▸ REQUIRED WORK:
Write out, word for word, every line in the data below from the one containing "Copyright (32, 1551)" to the one containing "View store information (466, 625)", both of them included.
=======
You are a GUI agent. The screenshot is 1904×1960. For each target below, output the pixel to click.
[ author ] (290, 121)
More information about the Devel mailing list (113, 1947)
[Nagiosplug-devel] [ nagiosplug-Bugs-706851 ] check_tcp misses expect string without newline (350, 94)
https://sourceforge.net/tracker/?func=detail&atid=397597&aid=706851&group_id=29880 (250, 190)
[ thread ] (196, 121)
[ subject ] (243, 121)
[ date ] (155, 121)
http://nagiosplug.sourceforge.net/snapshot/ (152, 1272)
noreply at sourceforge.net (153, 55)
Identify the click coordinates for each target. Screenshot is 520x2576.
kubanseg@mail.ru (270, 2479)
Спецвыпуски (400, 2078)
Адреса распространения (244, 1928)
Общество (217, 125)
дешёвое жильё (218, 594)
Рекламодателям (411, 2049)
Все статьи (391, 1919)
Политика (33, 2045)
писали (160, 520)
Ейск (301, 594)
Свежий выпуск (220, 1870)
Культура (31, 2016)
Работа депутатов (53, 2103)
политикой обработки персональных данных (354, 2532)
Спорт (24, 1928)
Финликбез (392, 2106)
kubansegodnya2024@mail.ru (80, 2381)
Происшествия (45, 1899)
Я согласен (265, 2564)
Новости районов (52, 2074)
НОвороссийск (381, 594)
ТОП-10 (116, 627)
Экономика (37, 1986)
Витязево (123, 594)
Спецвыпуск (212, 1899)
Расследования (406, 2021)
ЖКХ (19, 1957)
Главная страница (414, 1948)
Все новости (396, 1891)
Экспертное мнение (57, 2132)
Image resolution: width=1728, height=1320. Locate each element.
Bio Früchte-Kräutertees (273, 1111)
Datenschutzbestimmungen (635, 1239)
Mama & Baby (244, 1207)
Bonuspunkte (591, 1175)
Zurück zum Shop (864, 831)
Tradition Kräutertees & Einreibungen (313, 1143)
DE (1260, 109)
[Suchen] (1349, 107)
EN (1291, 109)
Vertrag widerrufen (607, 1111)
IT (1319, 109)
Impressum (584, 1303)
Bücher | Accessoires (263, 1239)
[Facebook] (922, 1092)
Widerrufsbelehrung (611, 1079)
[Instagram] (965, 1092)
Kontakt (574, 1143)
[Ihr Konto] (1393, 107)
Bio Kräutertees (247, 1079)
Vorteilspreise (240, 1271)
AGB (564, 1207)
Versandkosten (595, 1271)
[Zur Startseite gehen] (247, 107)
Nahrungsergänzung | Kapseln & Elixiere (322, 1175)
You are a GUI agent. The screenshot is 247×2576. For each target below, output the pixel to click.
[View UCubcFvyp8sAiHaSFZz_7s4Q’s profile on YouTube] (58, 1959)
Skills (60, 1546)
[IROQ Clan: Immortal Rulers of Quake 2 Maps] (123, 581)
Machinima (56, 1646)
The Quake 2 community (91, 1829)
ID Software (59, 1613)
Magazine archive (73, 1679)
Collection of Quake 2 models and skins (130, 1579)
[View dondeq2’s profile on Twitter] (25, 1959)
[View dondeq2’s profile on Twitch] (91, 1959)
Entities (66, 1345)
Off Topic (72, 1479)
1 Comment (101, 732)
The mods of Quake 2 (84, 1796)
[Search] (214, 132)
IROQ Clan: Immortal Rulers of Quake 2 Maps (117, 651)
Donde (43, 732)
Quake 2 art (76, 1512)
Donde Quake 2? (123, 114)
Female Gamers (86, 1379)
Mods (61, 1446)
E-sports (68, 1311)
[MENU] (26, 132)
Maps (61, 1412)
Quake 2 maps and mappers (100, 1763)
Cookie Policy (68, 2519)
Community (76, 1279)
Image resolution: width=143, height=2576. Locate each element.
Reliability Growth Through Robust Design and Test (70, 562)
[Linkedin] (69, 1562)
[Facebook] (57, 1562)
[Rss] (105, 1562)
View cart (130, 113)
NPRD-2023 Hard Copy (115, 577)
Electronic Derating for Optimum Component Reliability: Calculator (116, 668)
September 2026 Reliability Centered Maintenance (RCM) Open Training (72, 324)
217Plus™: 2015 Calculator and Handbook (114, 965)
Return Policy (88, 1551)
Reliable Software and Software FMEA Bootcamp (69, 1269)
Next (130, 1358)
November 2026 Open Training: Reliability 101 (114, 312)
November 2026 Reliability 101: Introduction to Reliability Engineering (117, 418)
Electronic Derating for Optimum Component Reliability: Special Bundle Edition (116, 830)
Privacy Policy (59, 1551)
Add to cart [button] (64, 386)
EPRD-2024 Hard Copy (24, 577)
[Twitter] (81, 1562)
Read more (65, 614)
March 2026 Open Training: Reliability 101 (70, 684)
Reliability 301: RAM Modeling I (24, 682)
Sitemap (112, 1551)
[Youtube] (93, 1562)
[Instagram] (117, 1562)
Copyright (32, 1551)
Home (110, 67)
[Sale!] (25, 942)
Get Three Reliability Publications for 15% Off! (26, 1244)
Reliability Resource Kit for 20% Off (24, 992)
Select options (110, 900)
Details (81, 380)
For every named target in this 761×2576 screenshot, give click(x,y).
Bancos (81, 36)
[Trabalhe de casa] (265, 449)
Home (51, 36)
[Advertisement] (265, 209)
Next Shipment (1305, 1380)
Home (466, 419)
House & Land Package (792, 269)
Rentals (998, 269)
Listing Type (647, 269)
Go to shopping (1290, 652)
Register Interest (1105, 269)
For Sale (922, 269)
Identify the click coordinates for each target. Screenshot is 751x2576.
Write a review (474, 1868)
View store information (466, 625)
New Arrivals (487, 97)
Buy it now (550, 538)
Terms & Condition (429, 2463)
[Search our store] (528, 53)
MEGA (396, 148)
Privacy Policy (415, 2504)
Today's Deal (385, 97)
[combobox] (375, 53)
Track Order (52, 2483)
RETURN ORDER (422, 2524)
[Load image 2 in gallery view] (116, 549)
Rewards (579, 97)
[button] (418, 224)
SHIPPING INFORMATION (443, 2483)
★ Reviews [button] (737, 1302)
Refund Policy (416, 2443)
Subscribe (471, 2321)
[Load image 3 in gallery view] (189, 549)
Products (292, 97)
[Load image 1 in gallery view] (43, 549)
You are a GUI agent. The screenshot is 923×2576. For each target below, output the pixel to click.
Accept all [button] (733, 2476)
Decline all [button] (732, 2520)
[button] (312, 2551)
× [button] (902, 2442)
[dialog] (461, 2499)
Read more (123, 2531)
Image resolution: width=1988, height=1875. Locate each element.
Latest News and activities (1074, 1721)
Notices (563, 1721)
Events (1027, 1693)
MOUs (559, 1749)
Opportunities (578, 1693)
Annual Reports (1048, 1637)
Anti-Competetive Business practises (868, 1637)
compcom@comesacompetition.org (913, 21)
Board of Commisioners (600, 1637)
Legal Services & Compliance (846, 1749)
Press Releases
=======
▸ WRITTEN SOLUTION:
Copyright (32, 1551)
Home (110, 67)
[Sale!] (25, 942)
Get Three Reliability Publications for 15% Off! (26, 1244)
Reliability Resource Kit for 20% Off (24, 992)
Select options (110, 900)
Details (81, 380)
For every named target in this 761×2576 screenshot, give click(x,y).
Bancos (81, 36)
[Trabalhe de casa] (265, 449)
Home (51, 36)
[Advertisement] (265, 209)
Next Shipment (1305, 1380)
Home (466, 419)
House & Land Package (792, 269)
Rentals (998, 269)
Listing Type (647, 269)
Go to shopping (1290, 652)
Register Interest (1105, 269)
For Sale (922, 269)
Identify the click coordinates for each target. Screenshot is 751x2576.
Write a review (474, 1868)
View store information (466, 625)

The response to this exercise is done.